## WORK INSTRUCTIONS
Count the lines in the records below that contain the word "will", and give that figure alone.

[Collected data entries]

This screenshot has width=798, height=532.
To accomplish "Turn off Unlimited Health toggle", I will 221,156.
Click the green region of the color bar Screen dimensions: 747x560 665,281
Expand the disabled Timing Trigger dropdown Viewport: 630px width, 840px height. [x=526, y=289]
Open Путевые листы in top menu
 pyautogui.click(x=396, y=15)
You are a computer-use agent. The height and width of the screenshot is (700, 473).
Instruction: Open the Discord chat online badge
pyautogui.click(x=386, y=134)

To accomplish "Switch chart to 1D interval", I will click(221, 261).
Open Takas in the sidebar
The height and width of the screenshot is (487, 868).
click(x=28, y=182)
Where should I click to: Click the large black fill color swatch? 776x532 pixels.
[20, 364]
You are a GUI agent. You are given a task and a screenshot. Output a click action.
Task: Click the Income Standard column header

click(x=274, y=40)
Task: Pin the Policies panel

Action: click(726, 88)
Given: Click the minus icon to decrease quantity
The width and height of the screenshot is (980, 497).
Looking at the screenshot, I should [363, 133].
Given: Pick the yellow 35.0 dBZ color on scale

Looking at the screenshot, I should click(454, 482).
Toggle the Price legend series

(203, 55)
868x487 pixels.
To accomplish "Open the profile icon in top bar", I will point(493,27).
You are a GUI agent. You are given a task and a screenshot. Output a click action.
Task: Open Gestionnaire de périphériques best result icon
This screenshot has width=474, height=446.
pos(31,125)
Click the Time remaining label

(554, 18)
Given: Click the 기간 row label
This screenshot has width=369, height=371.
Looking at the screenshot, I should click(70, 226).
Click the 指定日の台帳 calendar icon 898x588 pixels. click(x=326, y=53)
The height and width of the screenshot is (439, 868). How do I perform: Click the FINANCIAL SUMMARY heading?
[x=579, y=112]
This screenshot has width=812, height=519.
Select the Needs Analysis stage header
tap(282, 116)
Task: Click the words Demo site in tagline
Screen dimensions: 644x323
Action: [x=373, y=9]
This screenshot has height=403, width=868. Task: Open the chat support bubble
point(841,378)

## RESPONSE
3